A few days ago, the Oxford University Press announced that they would be officially attributing co-authorship status to Christopher Marlowe, one of Shakespeare’s contemporaries, on three parts of Henry VI. Once again, the debate over the Bard’s authorship has reentered the field of academic debate.
Now, the stamp of the Oxford University Press does not settle the debate by any means, and their method for coming to this conclusion strikes me as dubious. The decision to grant this co-authorship was based on a scanning of the verse and examining the frequency and usage of certain words and phrases, and many words that are common to Marlowe’s writing showed up in these three plays. This is inconclusive data, but it does make plausible the debate over Shakespeare’s authorship over these plays (although keep all of your conspiracy theories about “who Shakespeare was” out).

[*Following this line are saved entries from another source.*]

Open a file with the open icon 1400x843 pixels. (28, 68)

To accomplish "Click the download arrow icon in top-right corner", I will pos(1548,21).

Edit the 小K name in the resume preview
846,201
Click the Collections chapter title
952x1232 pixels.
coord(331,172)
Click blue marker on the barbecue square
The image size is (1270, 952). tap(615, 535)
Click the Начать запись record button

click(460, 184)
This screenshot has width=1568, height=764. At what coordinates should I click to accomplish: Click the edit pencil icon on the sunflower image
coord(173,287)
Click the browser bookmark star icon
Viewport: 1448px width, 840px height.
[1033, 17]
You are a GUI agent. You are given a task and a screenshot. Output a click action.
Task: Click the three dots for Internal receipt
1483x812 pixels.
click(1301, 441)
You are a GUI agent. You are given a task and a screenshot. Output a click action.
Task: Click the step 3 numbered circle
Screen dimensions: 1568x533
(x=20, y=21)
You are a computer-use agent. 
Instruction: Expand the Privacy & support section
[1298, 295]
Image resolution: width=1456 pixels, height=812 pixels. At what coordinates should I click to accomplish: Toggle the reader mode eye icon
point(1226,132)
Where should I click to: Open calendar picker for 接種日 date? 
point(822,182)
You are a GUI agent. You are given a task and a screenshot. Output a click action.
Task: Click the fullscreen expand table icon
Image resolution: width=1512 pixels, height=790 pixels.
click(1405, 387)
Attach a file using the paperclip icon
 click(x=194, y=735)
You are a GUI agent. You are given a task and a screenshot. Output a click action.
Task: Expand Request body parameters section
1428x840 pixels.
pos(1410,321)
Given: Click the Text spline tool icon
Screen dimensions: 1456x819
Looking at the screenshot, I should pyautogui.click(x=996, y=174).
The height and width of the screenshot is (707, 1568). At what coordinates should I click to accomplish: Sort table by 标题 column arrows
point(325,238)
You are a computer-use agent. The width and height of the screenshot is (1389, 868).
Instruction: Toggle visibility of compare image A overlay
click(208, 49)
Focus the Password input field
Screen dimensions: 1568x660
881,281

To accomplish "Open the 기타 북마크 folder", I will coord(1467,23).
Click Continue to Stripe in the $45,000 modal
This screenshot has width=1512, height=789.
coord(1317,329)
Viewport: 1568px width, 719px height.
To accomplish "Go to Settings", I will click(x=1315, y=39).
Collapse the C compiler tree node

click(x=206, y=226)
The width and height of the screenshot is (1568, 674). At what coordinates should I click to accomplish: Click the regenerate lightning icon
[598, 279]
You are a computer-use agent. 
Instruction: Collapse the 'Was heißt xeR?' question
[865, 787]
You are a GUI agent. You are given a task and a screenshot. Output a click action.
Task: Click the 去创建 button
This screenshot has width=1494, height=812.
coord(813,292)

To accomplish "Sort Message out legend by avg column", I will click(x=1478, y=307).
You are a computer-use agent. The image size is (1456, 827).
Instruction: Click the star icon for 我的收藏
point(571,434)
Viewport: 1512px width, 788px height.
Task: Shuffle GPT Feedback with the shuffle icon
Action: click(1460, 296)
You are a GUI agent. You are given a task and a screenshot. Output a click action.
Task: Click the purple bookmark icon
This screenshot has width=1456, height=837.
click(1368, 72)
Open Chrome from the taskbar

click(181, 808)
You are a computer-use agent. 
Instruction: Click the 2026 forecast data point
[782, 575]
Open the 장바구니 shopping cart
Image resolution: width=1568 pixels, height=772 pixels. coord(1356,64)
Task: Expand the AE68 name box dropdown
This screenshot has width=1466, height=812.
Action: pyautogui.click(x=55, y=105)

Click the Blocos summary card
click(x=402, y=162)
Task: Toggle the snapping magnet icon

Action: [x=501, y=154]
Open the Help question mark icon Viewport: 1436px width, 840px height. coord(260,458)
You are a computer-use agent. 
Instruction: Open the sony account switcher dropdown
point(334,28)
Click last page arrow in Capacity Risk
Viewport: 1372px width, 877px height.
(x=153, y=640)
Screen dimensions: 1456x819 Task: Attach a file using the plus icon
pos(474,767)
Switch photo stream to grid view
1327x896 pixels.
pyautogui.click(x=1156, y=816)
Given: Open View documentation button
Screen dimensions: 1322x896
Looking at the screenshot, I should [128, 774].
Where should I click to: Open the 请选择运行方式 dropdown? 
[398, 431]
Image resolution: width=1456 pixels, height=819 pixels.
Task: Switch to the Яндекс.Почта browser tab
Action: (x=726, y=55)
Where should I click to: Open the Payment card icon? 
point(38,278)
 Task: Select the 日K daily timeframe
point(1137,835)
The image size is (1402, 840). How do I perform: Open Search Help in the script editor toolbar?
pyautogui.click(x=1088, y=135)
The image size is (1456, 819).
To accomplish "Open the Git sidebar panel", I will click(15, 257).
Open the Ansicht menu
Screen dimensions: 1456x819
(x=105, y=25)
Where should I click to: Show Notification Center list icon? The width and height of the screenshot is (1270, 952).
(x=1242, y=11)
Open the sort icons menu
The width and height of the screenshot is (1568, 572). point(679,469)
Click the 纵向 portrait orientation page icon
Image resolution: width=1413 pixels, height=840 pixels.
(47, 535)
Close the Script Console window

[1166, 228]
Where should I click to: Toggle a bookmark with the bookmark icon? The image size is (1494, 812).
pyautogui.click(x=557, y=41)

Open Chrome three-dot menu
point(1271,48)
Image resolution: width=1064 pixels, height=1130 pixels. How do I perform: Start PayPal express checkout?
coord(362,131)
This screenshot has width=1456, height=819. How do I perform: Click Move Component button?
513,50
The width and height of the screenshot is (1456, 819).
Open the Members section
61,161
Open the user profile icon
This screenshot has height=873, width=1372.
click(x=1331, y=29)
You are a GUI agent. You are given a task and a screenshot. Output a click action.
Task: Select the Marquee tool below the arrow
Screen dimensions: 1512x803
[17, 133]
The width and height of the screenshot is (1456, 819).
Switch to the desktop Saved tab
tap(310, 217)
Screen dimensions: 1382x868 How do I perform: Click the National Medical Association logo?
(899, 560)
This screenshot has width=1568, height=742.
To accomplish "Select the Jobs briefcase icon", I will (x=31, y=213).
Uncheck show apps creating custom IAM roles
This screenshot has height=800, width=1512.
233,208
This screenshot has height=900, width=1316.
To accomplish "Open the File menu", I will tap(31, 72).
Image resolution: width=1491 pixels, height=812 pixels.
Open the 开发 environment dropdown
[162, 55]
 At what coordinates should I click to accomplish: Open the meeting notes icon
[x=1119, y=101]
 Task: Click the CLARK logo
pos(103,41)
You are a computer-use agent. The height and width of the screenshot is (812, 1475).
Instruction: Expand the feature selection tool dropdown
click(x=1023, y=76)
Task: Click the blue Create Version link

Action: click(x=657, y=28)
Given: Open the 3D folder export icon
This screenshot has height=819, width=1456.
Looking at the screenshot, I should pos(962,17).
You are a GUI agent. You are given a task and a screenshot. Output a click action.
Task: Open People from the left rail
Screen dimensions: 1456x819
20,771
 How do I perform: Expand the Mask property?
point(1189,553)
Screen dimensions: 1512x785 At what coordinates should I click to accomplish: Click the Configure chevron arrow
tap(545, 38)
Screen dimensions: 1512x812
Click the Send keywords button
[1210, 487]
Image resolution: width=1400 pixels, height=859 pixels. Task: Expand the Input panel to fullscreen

Even though I do not agree with the conclusion, I do think this a valuable conversation to be had; the more we are prodded to dig back into the texts of classical geniuses such as Shakespeare and Marlowe and further analyze them, the better off we are. The Bard’s power says alive so long as we study him, and attempting to find the truth in these works simply brings them back out to the center stage that they so rightly deserve to be on. I may not personally agree with the statement by the OUP, nor do I necessarily think the question of authorship is necessarily important, as the texts stand on their own, the more conversations and discussions and conscious thought we put towards our artistic and literary history, the better.